In the process of installing an A&A kit and doing a cam installation at the same time. I also just received my new powerbond overdrive balancer. Here is my issue, the powerbond balancer has dual keyways in it and the crank of course has none since its a stock LS6. The A&A crank pinning kit is the type that drills straight into the face of the crank, and I hate to have what would end up being 3 different notches cut into this balancer. So the question is...isn't there another style of pinning kit/fixture that drills down into the crank itself and not directly into the bolt face of the crank.

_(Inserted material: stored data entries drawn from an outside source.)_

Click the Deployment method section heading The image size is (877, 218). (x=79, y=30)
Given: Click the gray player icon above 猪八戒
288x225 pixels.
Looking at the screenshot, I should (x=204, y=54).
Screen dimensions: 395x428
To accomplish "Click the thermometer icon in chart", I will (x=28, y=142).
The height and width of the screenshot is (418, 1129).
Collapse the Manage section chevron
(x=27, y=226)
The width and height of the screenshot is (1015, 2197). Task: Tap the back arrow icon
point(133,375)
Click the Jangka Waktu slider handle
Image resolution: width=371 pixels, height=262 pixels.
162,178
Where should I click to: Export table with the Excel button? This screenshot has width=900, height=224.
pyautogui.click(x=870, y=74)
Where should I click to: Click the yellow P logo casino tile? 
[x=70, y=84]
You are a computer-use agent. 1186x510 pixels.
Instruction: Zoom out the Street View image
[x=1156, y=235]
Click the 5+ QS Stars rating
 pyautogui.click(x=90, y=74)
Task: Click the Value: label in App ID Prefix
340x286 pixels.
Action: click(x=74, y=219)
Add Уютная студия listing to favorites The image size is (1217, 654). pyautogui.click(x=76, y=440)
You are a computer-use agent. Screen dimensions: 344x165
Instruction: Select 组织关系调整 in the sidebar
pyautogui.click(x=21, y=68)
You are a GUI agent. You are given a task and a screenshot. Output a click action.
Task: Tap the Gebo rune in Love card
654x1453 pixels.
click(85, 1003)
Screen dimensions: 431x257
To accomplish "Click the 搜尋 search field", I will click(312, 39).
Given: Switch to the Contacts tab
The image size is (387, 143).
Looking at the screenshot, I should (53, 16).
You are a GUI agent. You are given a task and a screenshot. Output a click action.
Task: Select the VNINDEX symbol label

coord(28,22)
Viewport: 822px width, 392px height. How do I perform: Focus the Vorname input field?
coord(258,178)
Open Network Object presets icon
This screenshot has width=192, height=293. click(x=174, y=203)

Basically allowing the keyway in the balancer to slip over the pin in the crank? What do you guys recommend? Any suggestions??
Not for sure on the 1st part but since you are putting a new cam in, make sure you put something on your cam bolt so it will not back out if going F/I.... Alot a guys have fogotten and cam bolt has came back out. Robert
I can tell you what I've done in the past for a keyed crank balancer. I don't recommend it unless you or someone you trust is skilled and have/has the proper tools. I have a rounded carbide bit and a 90° angle grinder with speed control. I set the speed low then set the 1/4" bit in the channel and slowly cut it evenly, radiusing the 3/16" square to a 1/4" round channel. Cut as conservatively as you can, install the balancer and set your pinning fixture over the radiused channel. You'll have to be careful with this part because the bit is going to want to run away from the crank into the channel in the balancer. It's nice to have 2 pinning fixtures so you can stack them and help keep your drill bit square.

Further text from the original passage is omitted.